- DOCUMENT PASSAGE -
There is one main objection to this claim of mine - the constructionist model. It lies within the quotation I placed, strategically, at the head of this monograph:
Radio can be said to have certain characteristics, but the evidence suggests that radio is what history says it is: it has no essence since it has already taken, and continues to take, different forms. Radio is what it is at a given time, in a given context of use and meaningfulness.
(Tacchi, 2000, 292)
So the very discussion of radio's supposed specificities knocks up against a heavy charge: one is arguing for an essentialism within radio. I answer that charge in two ways. Firstly, in this section, I detail some of the specificities. Secondly, in the final Section 8, I deal with what I take to be the more extreme stance, that is, the 'absolutist-constructionist stance' (my term).
6.10 Subjectivist and objectivist (philosophical distinctions)
Let me take a step back here and look at theory-making, again from a philosophical foundation. I bring in philosophical distinctions of the subjective and objective, as used in aesthetics. An objectivist theory would claim that value, aesthetic or otherwise, somehow resides in properties of the work (piece) itself, such that any reasonably competent observer would find them. So in my 'What is radio?' search, that would involve, at least, apparatus and technology - my discussions in Section 4 (apparatus theory) and Section 1 (digital technology).
Traditional objectivist approaches assume that description and perhaps also interpretation are 'neutral'. That is, that there is one and only one correct interpretation (Battin, 1989, 33-37). But of course, in our choices of those features upon which to focus in a description, we are making determinations of which properties are most important. Should we focus in on the analogue/digital contrast?, or valve to transistor to digital?, or institutional aspects of broadcasting? or format radio? Go down this line and there are a seemingly infinite list of properties. So the objectivist approach - closed-concept, 'neutral' and focused on the apparatus - is unwelcome.

- WORK TO DO -
**a.** In the passage on radio theory, what term does the author coin for the more extreme stance handled in Section 8?
**b.** List every feature the passage on radio theory offers as a possible focus when describing radio.

- INFORMATION SUPPLIED -

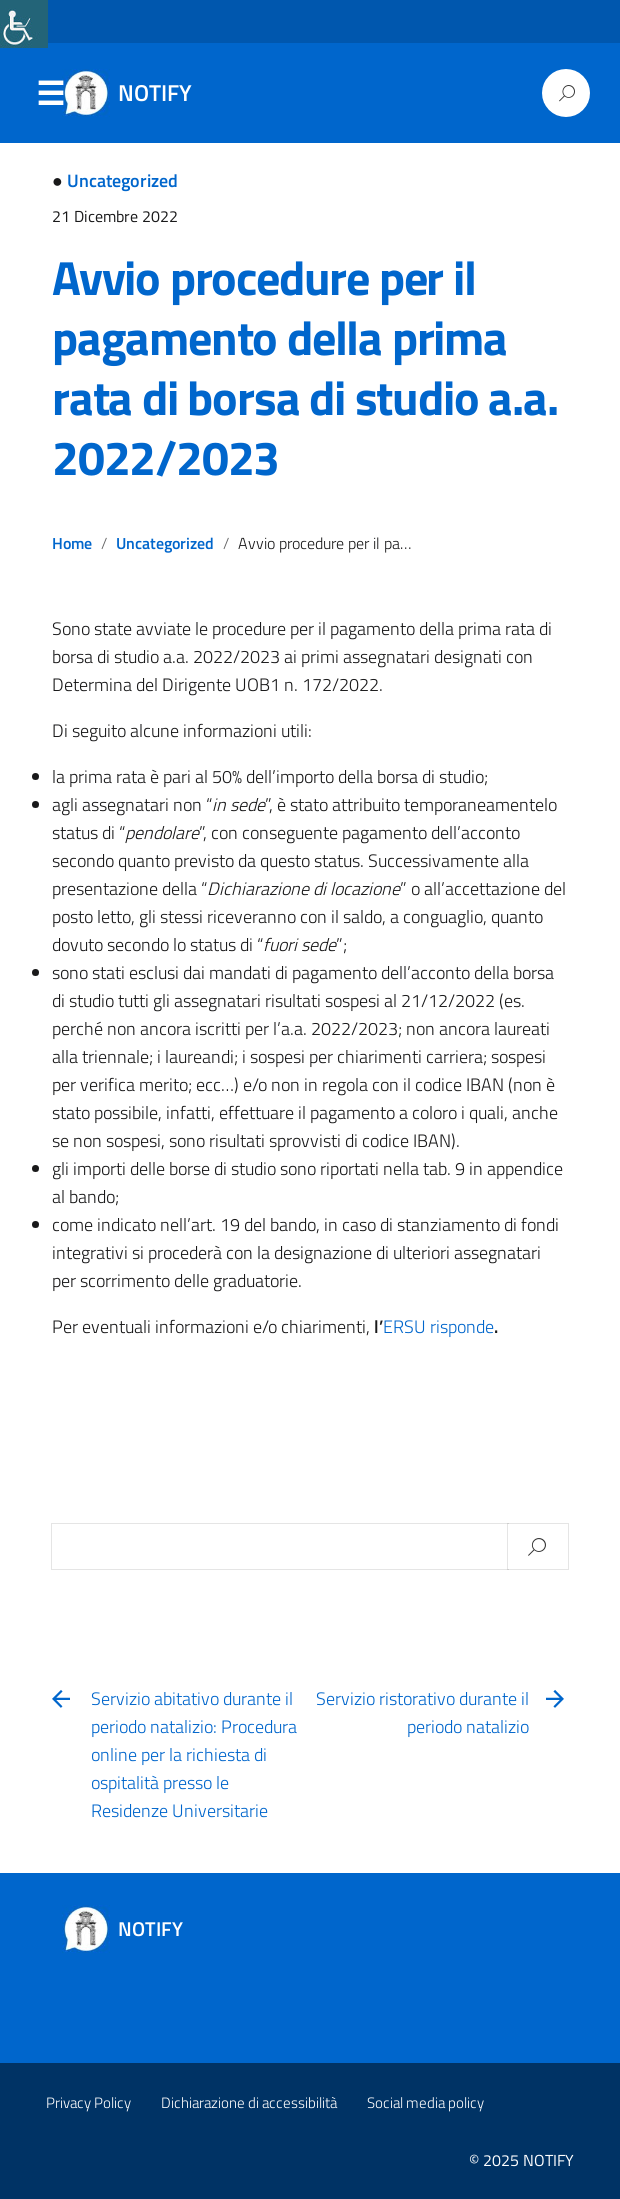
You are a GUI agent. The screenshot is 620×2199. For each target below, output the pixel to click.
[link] (24, 24)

- PROBLEM SOLUTIONS -
**a.** The "absolutist-constructionist stance."

**b.**
- The analogue/digital contrast
- Valve to transistor to digital
- Institutional aspects of broadcasting
- Format radio